> Given task A
Answer these questions about the text on Capriccio:
(i) According to the quotation from the paper, what do user-level threads not require for uncontended locks?
(ii) In the Weighted Call Graph, by what is each node weighed?
(iii) According to the quoted line, what does Capriccio's main scheduling loop look very much like?

9. In terms of user-level threads performance, the paper says "Do not require kernel crossing for uncontended locks." Could you explain more about this? Why do contended locks require kernel crossings?

 

10. In terms of user-level threads disadvantages, why non-blocking I/O requires an additional system call?

 

11. In terms of Weighted Call Graph, each node is weighed by the maximum stack space consumed by a function, but why is it maximum size, not the exact size?

 

12. For linked stack management, under some conditions, the checkpoints may not be able to provide correct information, because you may not be able to get what you want during compilation stage. If such things occur, what will happen? Also, I know the paper has provided two ways to solve it. I want to know, if you design the stack, what modification you want to do for it ?

 

13. The scheme provided by this paper need a lot of help of compiler. Some of those need static and dynamic information. I think the process will cost some time. I am not sure whether that time is less than what the scheme has saved. What is your opinion, without thinking about the benchmark provided by this paper?

 

 

14. "Capriccio's main scheduling loop looks very much like an event-driven application..."  Is it just me or are we blurring the lines between event-driven models and thread-driven models?  Can't we just conclude that events are better for some things (I/O) and threads are better for others (concurrency)?  Why are we making an effort to apply on technique to an area where it may not be suited?  All we're really doing is providing a layer of abstraction on top of what it seems we don't want to admit is a better way of doing things.

 

15. I like the idea of automatic resource management tools but I'm not sure why these techniques can't be applied to event-driven code.  It seems that a compiler could generate a call graph for events in the system if it could be made aware of what events it will have to handle.  Why can't we apply this to event-drive models?  What am I missing here?

 

16. It seems that Capriccio doesn't have a good performance in presence of contended Mutex locks due to numerous kernel crossings. What is the average ratio of contended and un-contended Mutex locking in Internet service applications? What are the major factors that this ratio depends on?

> Data listing
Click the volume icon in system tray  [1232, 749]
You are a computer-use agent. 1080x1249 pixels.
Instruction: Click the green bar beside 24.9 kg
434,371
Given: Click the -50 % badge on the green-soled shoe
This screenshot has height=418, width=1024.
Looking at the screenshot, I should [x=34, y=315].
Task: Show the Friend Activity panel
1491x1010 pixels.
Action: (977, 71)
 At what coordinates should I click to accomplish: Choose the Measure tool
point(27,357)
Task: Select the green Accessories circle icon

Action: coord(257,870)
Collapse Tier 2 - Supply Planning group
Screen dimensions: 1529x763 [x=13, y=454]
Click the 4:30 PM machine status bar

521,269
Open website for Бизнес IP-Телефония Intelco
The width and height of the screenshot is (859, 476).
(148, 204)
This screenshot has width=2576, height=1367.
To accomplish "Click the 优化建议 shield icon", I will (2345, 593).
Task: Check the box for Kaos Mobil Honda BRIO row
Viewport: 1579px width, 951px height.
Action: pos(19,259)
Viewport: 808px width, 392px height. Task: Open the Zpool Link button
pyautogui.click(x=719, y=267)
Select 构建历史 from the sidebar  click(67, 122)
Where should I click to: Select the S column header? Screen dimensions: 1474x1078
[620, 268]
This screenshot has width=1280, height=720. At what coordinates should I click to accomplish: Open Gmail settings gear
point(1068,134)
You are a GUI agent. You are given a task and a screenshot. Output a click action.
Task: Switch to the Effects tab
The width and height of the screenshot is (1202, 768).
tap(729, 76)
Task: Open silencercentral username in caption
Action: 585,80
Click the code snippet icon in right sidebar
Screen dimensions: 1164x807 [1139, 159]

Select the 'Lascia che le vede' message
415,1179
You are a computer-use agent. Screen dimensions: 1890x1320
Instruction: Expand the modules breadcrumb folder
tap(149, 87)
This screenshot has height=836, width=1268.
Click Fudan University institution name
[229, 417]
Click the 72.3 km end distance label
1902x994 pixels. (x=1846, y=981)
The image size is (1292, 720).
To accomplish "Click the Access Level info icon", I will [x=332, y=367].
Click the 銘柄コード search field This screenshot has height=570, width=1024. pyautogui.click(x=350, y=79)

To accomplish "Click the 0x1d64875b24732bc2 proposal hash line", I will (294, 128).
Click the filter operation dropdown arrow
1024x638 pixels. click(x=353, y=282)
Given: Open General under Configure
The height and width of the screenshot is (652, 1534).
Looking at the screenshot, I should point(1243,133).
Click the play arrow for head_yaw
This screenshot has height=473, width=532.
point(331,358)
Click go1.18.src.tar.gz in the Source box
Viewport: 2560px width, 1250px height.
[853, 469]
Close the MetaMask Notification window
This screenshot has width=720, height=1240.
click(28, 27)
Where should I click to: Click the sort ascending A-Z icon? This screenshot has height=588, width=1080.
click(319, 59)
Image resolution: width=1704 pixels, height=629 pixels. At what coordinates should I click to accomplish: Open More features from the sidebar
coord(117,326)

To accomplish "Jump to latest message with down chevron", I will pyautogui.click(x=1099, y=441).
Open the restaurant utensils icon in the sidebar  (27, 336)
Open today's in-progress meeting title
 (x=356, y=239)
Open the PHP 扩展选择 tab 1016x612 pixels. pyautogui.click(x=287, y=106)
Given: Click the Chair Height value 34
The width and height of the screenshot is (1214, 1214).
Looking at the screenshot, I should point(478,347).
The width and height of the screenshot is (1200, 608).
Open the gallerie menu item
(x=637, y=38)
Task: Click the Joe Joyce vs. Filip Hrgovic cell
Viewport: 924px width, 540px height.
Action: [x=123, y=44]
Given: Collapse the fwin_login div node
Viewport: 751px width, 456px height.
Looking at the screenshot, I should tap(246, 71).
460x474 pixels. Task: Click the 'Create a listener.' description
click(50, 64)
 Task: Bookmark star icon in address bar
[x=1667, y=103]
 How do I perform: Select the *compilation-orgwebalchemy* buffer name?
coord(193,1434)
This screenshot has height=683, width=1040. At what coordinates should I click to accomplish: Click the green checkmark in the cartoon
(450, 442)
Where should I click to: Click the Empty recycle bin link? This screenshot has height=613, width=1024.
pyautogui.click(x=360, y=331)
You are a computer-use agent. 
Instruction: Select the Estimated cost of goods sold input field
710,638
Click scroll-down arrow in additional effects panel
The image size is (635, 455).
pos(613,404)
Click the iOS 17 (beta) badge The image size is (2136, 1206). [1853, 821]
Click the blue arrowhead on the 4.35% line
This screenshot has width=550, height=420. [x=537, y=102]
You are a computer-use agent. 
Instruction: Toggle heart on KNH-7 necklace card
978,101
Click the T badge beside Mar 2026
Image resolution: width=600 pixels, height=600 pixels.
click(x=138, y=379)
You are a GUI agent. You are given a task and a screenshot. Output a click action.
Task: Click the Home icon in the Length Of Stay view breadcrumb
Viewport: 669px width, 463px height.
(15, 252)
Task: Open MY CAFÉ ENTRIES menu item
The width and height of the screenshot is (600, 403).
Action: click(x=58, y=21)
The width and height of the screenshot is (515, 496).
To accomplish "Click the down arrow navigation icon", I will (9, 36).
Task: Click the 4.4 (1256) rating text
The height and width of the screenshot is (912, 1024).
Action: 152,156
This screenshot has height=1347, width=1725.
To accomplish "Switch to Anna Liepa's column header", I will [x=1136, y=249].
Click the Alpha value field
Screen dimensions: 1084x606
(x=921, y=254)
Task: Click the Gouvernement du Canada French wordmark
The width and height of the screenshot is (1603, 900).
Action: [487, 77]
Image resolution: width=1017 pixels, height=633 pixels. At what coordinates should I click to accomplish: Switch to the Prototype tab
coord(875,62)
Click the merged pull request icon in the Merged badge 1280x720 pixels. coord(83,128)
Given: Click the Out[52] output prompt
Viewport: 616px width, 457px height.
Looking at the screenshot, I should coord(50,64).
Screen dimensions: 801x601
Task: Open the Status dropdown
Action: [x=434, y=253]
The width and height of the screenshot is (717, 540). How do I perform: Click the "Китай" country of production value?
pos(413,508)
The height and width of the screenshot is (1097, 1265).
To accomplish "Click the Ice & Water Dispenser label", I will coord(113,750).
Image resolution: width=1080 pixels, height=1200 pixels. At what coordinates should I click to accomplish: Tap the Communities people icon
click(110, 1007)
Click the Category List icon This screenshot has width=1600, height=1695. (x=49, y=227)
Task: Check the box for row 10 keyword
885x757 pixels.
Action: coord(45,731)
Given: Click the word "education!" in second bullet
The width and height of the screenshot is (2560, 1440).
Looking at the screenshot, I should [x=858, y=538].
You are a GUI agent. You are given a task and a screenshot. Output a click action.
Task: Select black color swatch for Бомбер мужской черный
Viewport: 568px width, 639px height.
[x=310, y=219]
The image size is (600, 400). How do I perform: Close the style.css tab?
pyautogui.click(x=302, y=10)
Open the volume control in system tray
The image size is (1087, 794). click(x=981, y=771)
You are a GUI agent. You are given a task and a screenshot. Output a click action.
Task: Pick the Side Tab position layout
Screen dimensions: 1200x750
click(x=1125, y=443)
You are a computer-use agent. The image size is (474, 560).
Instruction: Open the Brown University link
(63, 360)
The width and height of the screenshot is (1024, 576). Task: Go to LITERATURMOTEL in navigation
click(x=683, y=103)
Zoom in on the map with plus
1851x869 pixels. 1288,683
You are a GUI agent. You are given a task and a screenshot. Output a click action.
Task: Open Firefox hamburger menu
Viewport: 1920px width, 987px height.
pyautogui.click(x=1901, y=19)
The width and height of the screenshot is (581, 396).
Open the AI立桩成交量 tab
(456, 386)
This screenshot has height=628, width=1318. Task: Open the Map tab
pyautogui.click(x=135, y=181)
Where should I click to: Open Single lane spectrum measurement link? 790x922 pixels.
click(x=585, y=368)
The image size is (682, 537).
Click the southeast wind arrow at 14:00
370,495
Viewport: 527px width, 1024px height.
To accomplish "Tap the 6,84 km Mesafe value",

> Given task B
In the rows from the line with "This screenshot has width=1280, height=720." up to and including the line with "will pyautogui.click(x=1099, y=441).", swap "sidebar" for "side panel" and change nothing else. Give back only those lines.

> Expected output A
(i) Kernel crossing.
(ii) The maximum stack space consumed by a function.
(iii) An event-driven application.

> Expected output B
This screenshot has width=1280, height=720. At what coordinates should I click to accomplish: Open Gmail settings gear
point(1068,134)
You are a GUI agent. You are given a task and a screenshot. Output a click action.
Task: Switch to the Effects tab
The width and height of the screenshot is (1202, 768).
tap(729, 76)
Task: Open silencercentral username in caption
Action: 585,80
Click the code snippet icon in right side panel
Screen dimensions: 1164x807 [1139, 159]

Select the 'Lascia che le vede' message
415,1179
You are a computer-use agent. Screen dimensions: 1890x1320
Instruction: Expand the modules breadcrumb folder
tap(149, 87)
This screenshot has height=836, width=1268.
Click Fudan University institution name
[229, 417]
Click the 72.3 km end distance label
1902x994 pixels. (x=1846, y=981)
The image size is (1292, 720).
To accomplish "Click the Access Level info icon", I will [x=332, y=367].
Click the 銘柄コード search field This screenshot has height=570, width=1024. pyautogui.click(x=350, y=79)

To accomplish "Click the 0x1d64875b24732bc2 proposal hash line", I will (294, 128).
Click the filter operation dropdown arrow
1024x638 pixels. click(x=353, y=282)
Given: Open General under Configure
The height and width of the screenshot is (652, 1534).
Looking at the screenshot, I should point(1243,133).
Click the play arrow for head_yaw
This screenshot has height=473, width=532.
point(331,358)
Click go1.18.src.tar.gz in the Source box
Viewport: 2560px width, 1250px height.
[853, 469]
Close the MetaMask Notification window
This screenshot has width=720, height=1240.
click(28, 27)
Where should I click to: Click the sort ascending A-Z icon? This screenshot has height=588, width=1080.
click(319, 59)
Image resolution: width=1704 pixels, height=629 pixels. At what coordinates should I click to accomplish: Open More features from the side panel
coord(117,326)

To accomplish "Jump to latest message with down chevron", I will pyautogui.click(x=1099, y=441).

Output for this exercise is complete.